#### What to work on:
Repeat these lines exactly as they appear, all of them.
·····
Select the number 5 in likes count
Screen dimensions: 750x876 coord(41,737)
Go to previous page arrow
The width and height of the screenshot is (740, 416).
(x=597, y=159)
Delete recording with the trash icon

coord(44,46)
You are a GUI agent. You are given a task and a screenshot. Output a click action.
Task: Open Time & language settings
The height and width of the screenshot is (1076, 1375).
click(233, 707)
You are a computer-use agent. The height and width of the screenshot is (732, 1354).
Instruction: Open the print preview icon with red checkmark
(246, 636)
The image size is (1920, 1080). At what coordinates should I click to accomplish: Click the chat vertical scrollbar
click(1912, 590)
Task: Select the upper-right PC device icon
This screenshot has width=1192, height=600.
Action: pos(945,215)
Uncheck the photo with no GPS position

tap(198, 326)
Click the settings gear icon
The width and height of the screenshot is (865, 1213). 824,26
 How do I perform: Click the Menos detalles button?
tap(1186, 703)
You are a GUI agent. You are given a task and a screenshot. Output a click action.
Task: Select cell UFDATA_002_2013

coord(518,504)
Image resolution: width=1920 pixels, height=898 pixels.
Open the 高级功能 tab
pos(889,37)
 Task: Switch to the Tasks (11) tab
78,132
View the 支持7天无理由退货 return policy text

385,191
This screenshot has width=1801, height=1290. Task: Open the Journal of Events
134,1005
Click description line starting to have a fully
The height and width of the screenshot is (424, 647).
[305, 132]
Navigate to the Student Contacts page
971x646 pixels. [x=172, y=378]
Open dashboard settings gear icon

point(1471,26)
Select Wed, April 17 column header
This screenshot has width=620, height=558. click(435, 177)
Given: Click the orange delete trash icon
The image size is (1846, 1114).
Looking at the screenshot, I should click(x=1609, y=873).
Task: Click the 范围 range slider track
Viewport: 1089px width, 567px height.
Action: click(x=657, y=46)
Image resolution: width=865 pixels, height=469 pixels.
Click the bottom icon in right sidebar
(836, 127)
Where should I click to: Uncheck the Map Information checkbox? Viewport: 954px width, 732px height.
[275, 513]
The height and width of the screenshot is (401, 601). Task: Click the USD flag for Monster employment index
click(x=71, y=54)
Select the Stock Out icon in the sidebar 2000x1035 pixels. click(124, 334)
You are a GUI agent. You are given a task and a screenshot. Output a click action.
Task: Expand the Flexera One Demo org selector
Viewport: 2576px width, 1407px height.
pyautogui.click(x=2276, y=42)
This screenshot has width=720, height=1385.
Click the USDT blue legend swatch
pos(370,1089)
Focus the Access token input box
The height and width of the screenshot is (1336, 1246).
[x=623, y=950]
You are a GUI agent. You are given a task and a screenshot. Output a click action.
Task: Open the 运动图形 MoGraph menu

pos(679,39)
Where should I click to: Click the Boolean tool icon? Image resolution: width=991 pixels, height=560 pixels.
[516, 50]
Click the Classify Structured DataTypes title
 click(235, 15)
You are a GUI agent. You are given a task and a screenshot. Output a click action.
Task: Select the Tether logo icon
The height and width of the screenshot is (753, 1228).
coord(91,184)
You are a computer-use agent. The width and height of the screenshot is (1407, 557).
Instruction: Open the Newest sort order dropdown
·····
#### Finished exercise:
Select the number 5 in likes count
Screen dimensions: 750x876 coord(41,737)
Go to previous page arrow
The width and height of the screenshot is (740, 416).
(x=597, y=159)
Delete recording with the trash icon

coord(44,46)
You are a GUI agent. You are given a task and a screenshot. Output a click action.
Task: Open Time & language settings
The height and width of the screenshot is (1076, 1375).
click(233, 707)
You are a computer-use agent. The height and width of the screenshot is (732, 1354).
Instruction: Open the print preview icon with red checkmark
(246, 636)
The image size is (1920, 1080). At what coordinates should I click to accomplish: Click the chat vertical scrollbar
click(1912, 590)
Task: Select the upper-right PC device icon
This screenshot has width=1192, height=600.
Action: pos(945,215)
Uncheck the photo with no GPS position

tap(198, 326)
Click the settings gear icon
The width and height of the screenshot is (865, 1213). 824,26
 How do I perform: Click the Menos detalles button?
tap(1186, 703)
You are a GUI agent. You are given a task and a screenshot. Output a click action.
Task: Select cell UFDATA_002_2013

coord(518,504)
Image resolution: width=1920 pixels, height=898 pixels.
Open the 高级功能 tab
pos(889,37)
 Task: Switch to the Tasks (11) tab
78,132
View the 支持7天无理由退货 return policy text

385,191
This screenshot has width=1801, height=1290. Task: Open the Journal of Events
134,1005
Click description line starting to have a fully
The height and width of the screenshot is (424, 647).
[305, 132]
Navigate to the Student Contacts page
971x646 pixels. [x=172, y=378]
Open dashboard settings gear icon

point(1471,26)
Select Wed, April 17 column header
This screenshot has width=620, height=558. click(435, 177)
Given: Click the orange delete trash icon
The image size is (1846, 1114).
Looking at the screenshot, I should click(x=1609, y=873).
Task: Click the 范围 range slider track
Viewport: 1089px width, 567px height.
Action: click(x=657, y=46)
Image resolution: width=865 pixels, height=469 pixels.
Click the bottom icon in right sidebar
(836, 127)
Where should I click to: Uncheck the Map Information checkbox? Viewport: 954px width, 732px height.
[275, 513]
The height and width of the screenshot is (401, 601). Task: Click the USD flag for Monster employment index
click(x=71, y=54)
Select the Stock Out icon in the sidebar 2000x1035 pixels. click(124, 334)
You are a GUI agent. You are given a task and a screenshot. Output a click action.
Task: Expand the Flexera One Demo org selector
Viewport: 2576px width, 1407px height.
pyautogui.click(x=2276, y=42)
This screenshot has width=720, height=1385.
Click the USDT blue legend swatch
pos(370,1089)
Focus the Access token input box
The height and width of the screenshot is (1336, 1246).
[x=623, y=950]
You are a GUI agent. You are given a task and a screenshot. Output a click action.
Task: Open the 运动图形 MoGraph menu

pos(679,39)
Where should I click to: Click the Boolean tool icon? Image resolution: width=991 pixels, height=560 pixels.
[516, 50]
Click the Classify Structured DataTypes title
 click(235, 15)
You are a GUI agent. You are given a task and a screenshot. Output a click action.
Task: Select the Tether logo icon
The height and width of the screenshot is (753, 1228).
coord(91,184)
You are a computer-use agent. The width and height of the screenshot is (1407, 557).
Instruction: Open the Newest sort order dropdown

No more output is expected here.